Hi, First, thanks for all the work.

I have been trying to use the CustomAuthProvider and I'm having some problems.

The first problem is in methods in controllers that extends BaseHttpController. When I try the following:

this.httpContext.user.details.id // Object is of type 'unknown'

I get an error because httpContext is HttpContext<unknown>. The current declaration of BaseHttpController is:

export declare class BaseHttpController {
    protected readonly httpContext: HttpContext; // <-- HttpContext<T = unknown>

It could be fixed by making BaseHttpController generic:

export declare class BaseHttpController<T> {
    protected readonly httpContext: HttpContext<T>;

The second problem is in the AuthProvider interface:

export interface AuthProvider {
  getUser(req: Request, res: Response, next: NextFunction): Promise<Principal>;
}

I was confused to see that you can both invoke next and return a promise. It would be better to support one way only.

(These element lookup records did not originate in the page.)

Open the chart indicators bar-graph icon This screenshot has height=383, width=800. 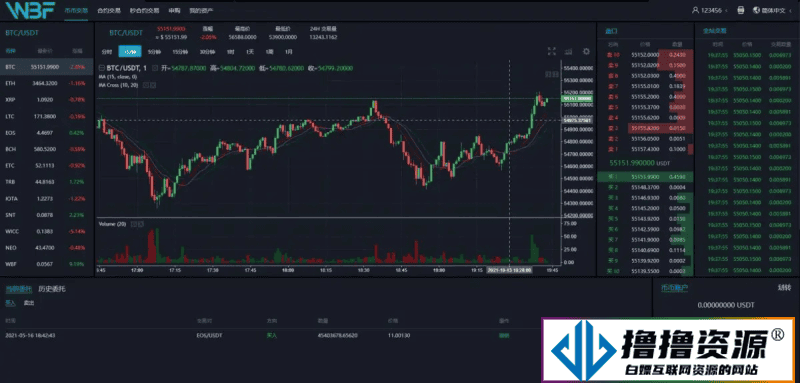click(x=568, y=51)
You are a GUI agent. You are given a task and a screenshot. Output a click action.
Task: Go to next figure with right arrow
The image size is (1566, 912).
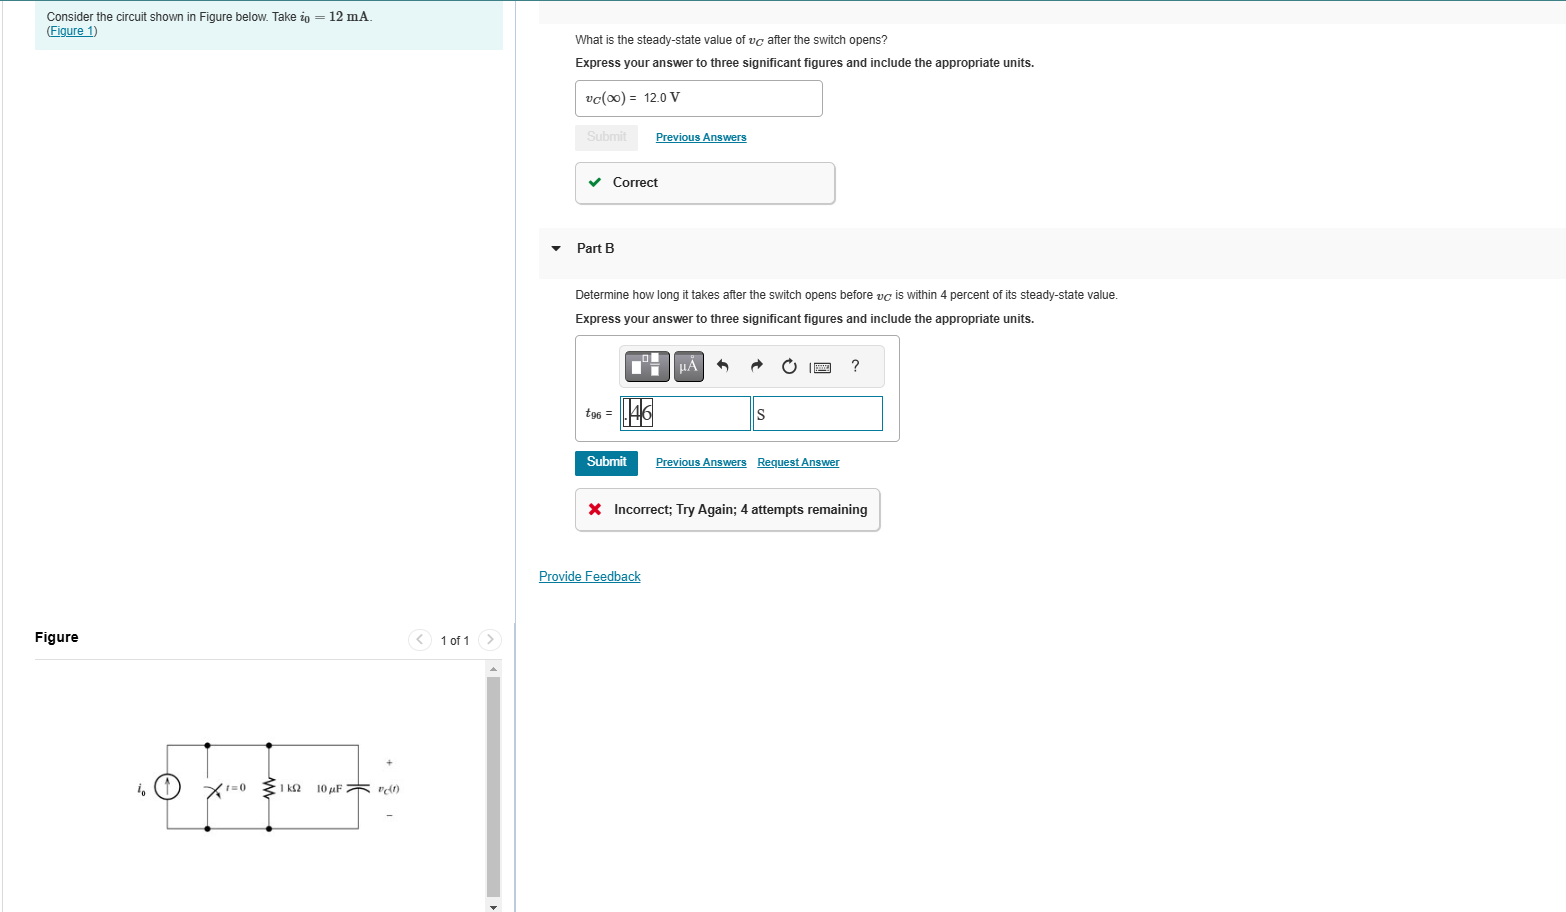tap(490, 639)
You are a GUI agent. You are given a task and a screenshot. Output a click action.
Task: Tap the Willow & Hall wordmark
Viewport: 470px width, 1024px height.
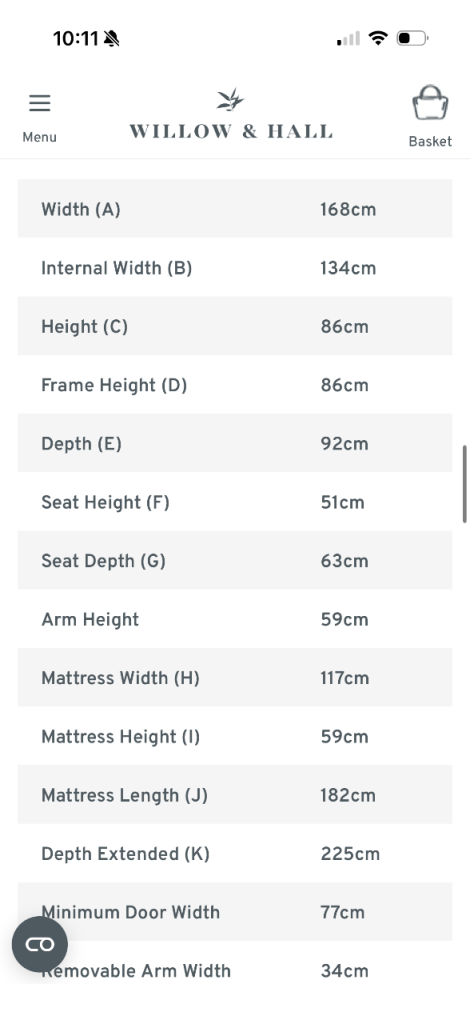[231, 131]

import { injectable, inject } from "inversify";
import { interfaces } from "inversify-express-utils";

const authService = inject("AuthService");

@injectable()
class CustomAuthProvider implements interfaces.AuthProvider {

    @authService private readonly _authService: AuthService;

    public async getUser(
        req: express.Request,
        res: express.Response,
        // next: express.NextFunction <-- Should we remove this?
    ): Promise<interfaces.Principal> {
        const token = req.headers["x-auth-token"]
        const user = await this._authService.getUser(token);
        const principal = new Principal(user);
        return principal;
    }

}

Please let me know if you agree and also give me some details about the best way to go about this. Should it be fixed in this repo?

[notaphplover]

Hey @remojansen,

The first problem is in methods in controllers that extends BaseHttpController. When I try the following:

this.httpContext.user.details.id // Object is of type 'unknown'

I get an error because httpContext is HttpContext<unknown>. The current declaration of BaseHttpController is:

export declare class BaseHttpController {
   protected readonly httpContext: HttpContext; // <-- HttpContext<T = unknown>

It could be fixed by making BaseHttpController generic:

export declare class BaseHttpController<T> {
    protected readonly httpContext: HttpContext<T>;

Absolutelly, it makes sense to provide that generic. Maybe TUser for clarity.

I was confused to see that you can both invoke next and return a promise. It would be better to support one way only.

I'm not sure to be honest. You might actually be interested in replying and calling your next middleware (let's say that middleware does a background task such as sending metrics) Does it make sense?